-------- DOCUMENT PASSAGE --------

Further, in chronicling the lower courts’ inconsistent application of the order mandating the presumption, Judge Brown writes:
The confusion stems from the fact that intelligence reports involve two distinct actors – the non-government source and the government official who summarizes (or transcribes) the source’s statement. The presumption of regularity pertains only to the second: it presumes the government official accurately identified the source and accurately summarized his statement, but it implies nothing about the truth of the underlying non-government source’s statement. There are many conceivable reasons why a government document might accurately record a statement that is itself incredible. A source may be shown to have lied, for example, or he may prove his statement was coerced. The presumption of regularity–to the extent it is not rebutted–requires a court to treat the Government’s record as accurate; it does not compel a determination that the record establishes what it is offered to prove.
Another reason the district court has denied the Government’s motions for a presumption of accuracy may be that such a presumption is often unnecessary or irrelevant. The Government has frequently been able to prove its detention authority without relying on any presumption that its records are accurate. And in many cases, detainees do not challenge the Government’s recordkeeping. Instead, they attack the sufficiency of the evidence, or they claim that the Government’s information is unreliable because it resulted from harsh interrogation techniques, multiple levels of hearsay, or unknown sources.
This case presents a different question because Latif’s sole challenge is to the accuracy of the Government’s [REDACTION]. When the detainee’s challenge is to process itself, should a presumption of regularity apply to the official government document that results? We think the answer is yes.
The dissent in the Latif case offers a distinctly opposing view of the presumption of regularity to be afforded to the government. A written dissent contradicting the majority’s holding on the merits of a habeas corpus case is very rare and is convincing evidence of the importance of this decision.
In its separate decision, the minority accuses its colleagues in the majority of deviating from "highly deferential clear error review" and in evaluating the evidence (which it finds unreliable), it "moves the goal posts" by applying a "new presumption and then proceeding to find that it has not been rebutted."

-------- INFORMATION --------

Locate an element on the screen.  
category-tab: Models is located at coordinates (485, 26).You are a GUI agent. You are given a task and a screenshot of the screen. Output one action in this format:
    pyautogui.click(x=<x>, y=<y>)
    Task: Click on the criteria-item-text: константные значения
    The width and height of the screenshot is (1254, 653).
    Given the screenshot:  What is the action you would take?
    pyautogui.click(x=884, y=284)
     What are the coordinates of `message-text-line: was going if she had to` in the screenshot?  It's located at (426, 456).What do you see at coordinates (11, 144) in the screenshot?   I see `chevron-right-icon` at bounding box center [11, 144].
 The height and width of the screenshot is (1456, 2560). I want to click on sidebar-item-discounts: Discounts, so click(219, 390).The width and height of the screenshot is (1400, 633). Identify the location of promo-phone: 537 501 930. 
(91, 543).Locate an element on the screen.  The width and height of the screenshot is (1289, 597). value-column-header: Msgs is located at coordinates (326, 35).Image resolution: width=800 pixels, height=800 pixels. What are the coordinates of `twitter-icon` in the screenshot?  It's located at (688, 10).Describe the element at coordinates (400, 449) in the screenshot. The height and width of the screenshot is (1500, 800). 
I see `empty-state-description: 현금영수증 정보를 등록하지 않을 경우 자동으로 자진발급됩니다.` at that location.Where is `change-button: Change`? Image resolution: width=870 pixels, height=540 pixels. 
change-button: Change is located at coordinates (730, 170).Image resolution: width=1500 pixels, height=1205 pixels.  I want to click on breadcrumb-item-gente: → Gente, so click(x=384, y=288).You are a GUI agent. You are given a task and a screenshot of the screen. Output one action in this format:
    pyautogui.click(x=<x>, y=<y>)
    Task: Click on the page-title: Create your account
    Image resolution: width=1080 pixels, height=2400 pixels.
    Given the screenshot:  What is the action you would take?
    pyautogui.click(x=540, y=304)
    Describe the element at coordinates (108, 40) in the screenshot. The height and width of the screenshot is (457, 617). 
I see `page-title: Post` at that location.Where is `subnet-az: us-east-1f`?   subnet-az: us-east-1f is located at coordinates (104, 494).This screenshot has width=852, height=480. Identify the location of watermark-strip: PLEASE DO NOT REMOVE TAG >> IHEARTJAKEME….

--------

WORK ORDER - In the passage on the Latif case, which of the two actors in intelligence reports does the presumption of regularity apply to?

EXPECTED OUTPUT - The government official who summarizes (or transcribes) the source's statement.